Background and Objectives

To investigate the efficacy and safety of repeated injections of incobotulinumtoxinA (incoBoNT/A) for treatment of chronic sialorrhea (drooling) associated with neurologic disorders (e.g., cerebral palsy, traumatic brain injury) or intellectual disability in children and adolescents in a prospective phase III study (SIPEXI [Sialorrhea Pediatric Xeomin Investigation]).

Methods

The study enrolled 2- to 17-year-old patients with sialorrhea due to neurologic disorders or intellectual disability. Patients received body weight–dependent doses of incoBoNT/A (20–75 U). A main period with 1 injection cycle (placebo-controlled, double-blind, 6- to 17-year-olds) was followed by an open-label extension with up to 3 further cycles. An additional cohort of 2- to 5-year-olds received active treatment throughout the study. Coprimary endpoints were the change in unstimulated salivary flow rate (uSFR) from baseline to week 4 and the carers’ Global Impression of Change Scale (GICS) rating at week 4. Adverse events were recorded.

Results

In the main period, 220 patients aged 6–17 years were randomized and treated (148 patients in incoBoNT/A group, 72 patients in placebo group). A total of 35 patients aged 2–5 years received incoBoNT/A (no placebo). A total of 214 patients aged 6–17 years and 33 patients aged 2–5 years continued treatment in the open-label extension period. For the 6- to 17-year-olds, a significant difference between incoBoNT/A and placebo was seen in mean uSFR decrease (difference –0.06 g/min; p = 0.0012) and the carers’ GICS rating (difference 0.28 points; p = 0.032) at week 4, in favor of active treatment. The secondary endpoints consistently supported these results. A sustained benefit was observed during the extension. Incidences of adverse events were comparable between incoBoNT/A and placebo and did not increase notably with repeated injections. The most common adverse events were respiratory infections. Efficacy and safety were also favorable in the uncontrolled cohort of 2- to 5-year-olds.

Discussion

Both co–primary efficacy endpoints were reached and superiority of incoBoNT/A over placebo was confirmed. IncoBoNT/A (up to 75 U, up to 4 cycles) is an effective and well-tolerated treatment for sialorrhea associated with neurologic disorders in children.

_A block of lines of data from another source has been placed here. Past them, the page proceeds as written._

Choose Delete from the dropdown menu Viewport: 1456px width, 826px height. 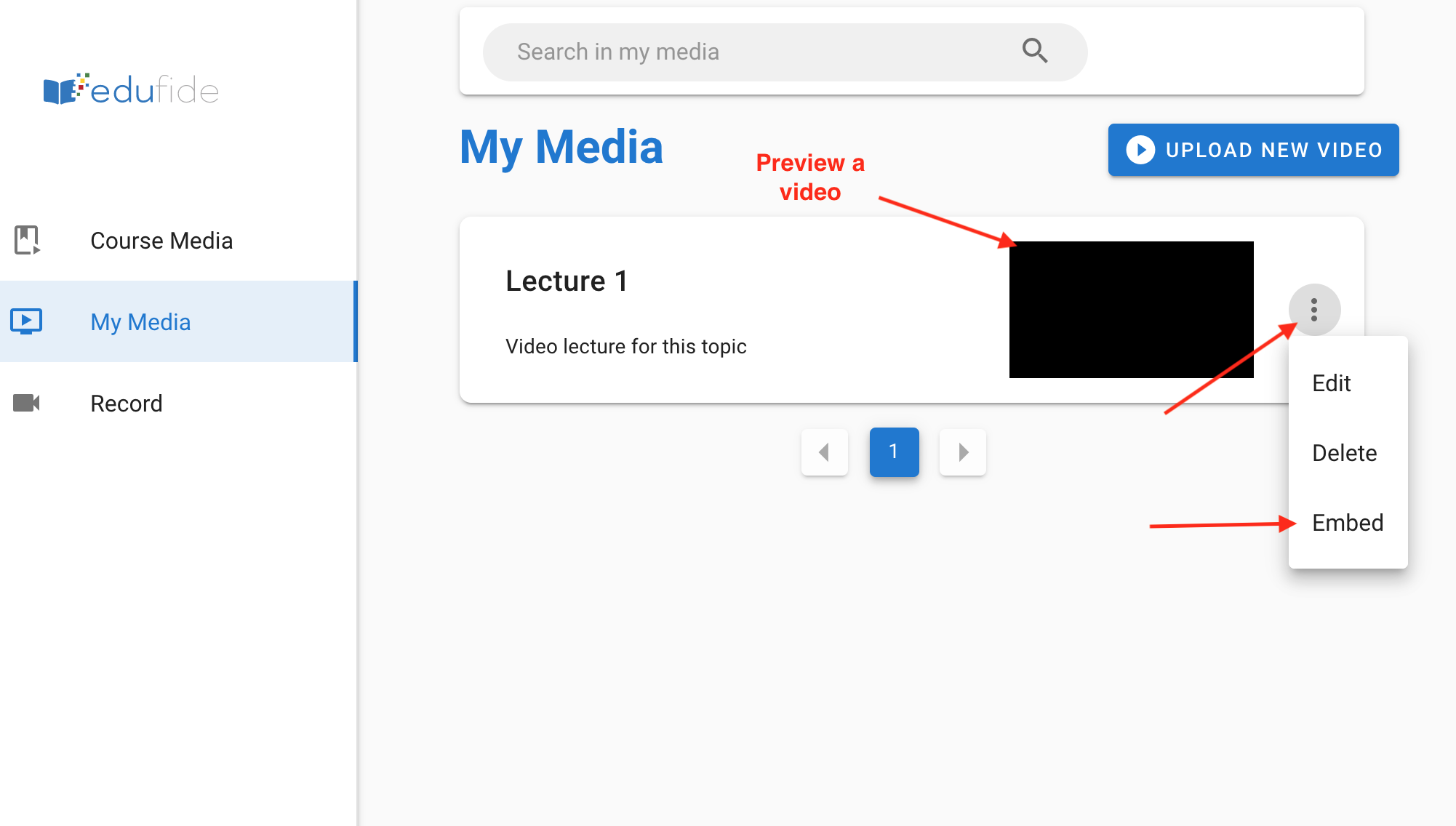[x=1345, y=453]
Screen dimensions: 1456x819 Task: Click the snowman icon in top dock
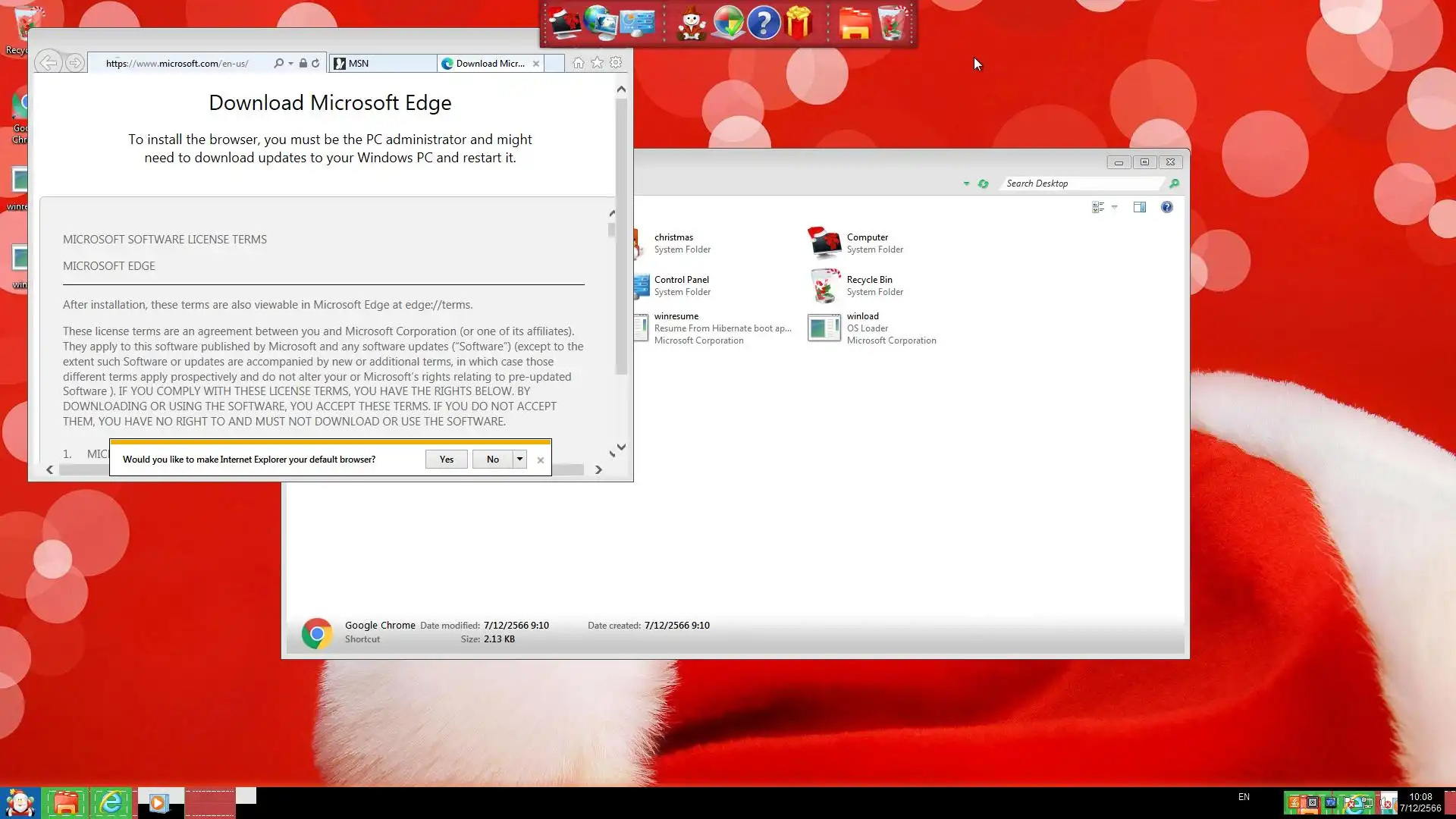click(x=691, y=23)
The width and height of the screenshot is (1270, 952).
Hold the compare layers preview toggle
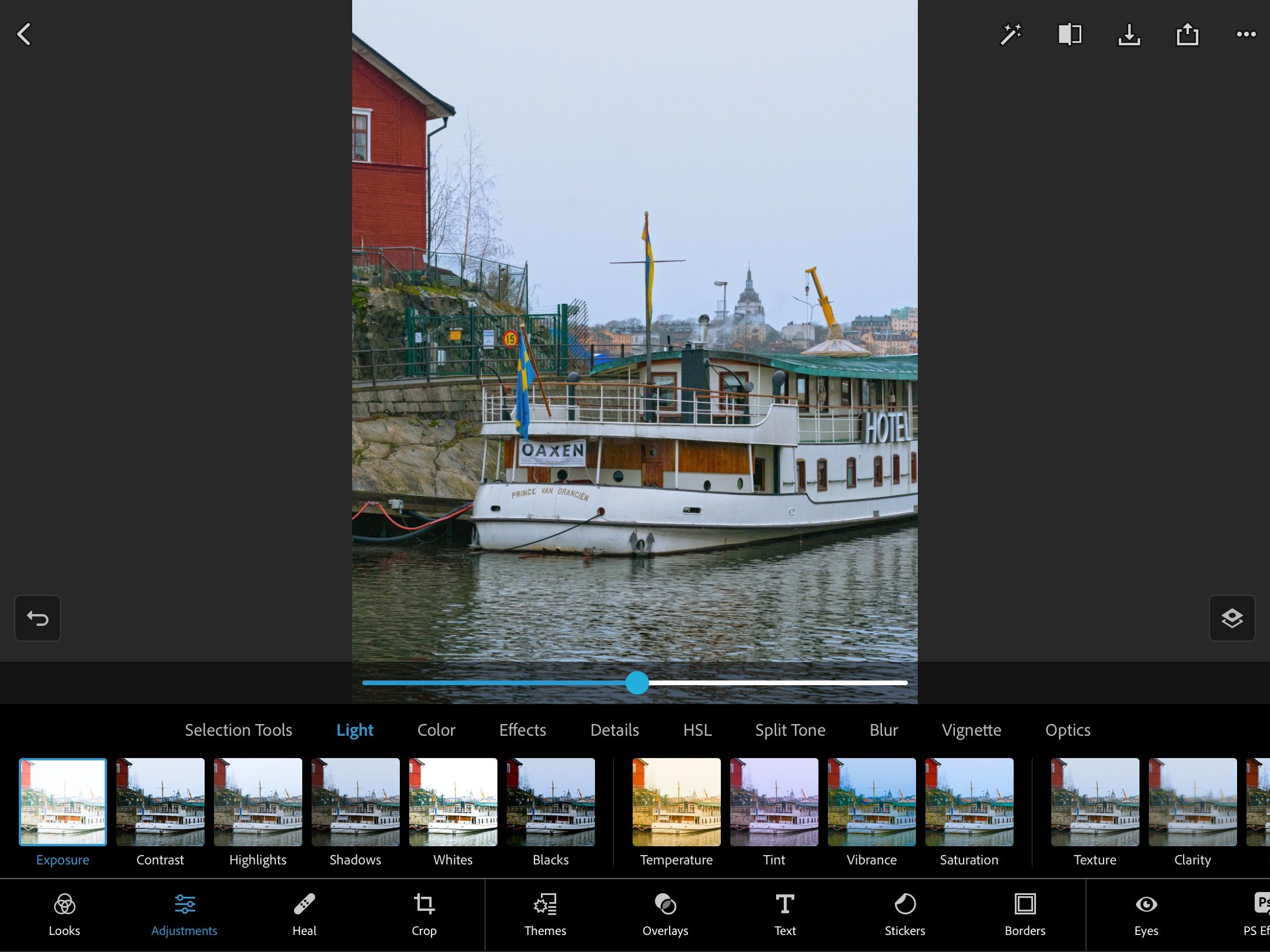pyautogui.click(x=1232, y=618)
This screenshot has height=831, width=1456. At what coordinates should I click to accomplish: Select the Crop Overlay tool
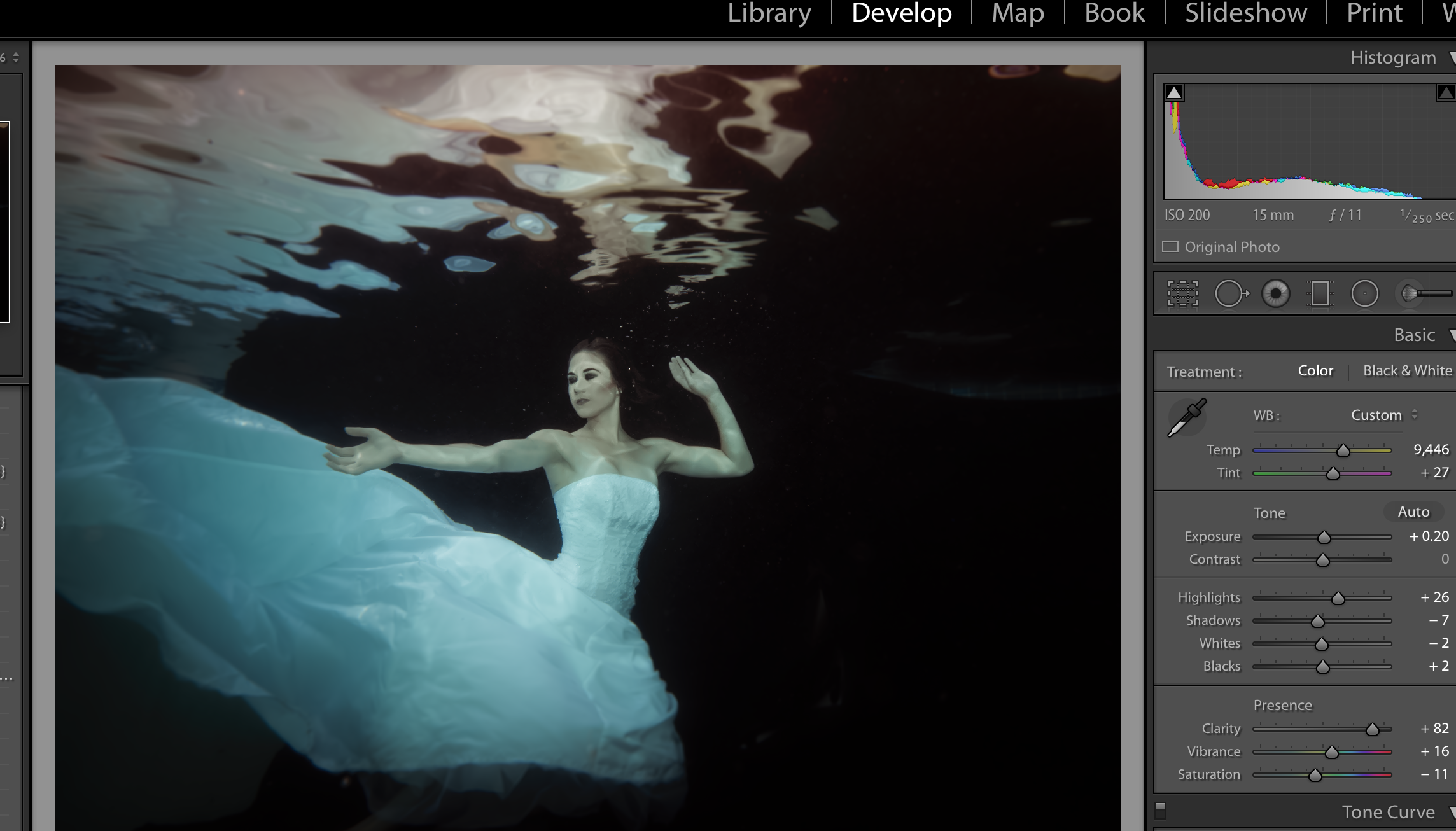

Trial Registration Information

Clinicaltrials.gov: NCT02270736 (clinicaltrials.gov/ct2/show/results/NCT02270736); EU Clinical Trials Register: 2013-004532-30 (clinicaltrialsregister.eu/ctr-search/search?query=2013-004532-30).

Classification of Evidence

This study provides Class I evidence that injection of incobotulinumtoxinA decreases drooling in children aged 6 to 17 years with neurologic disorders.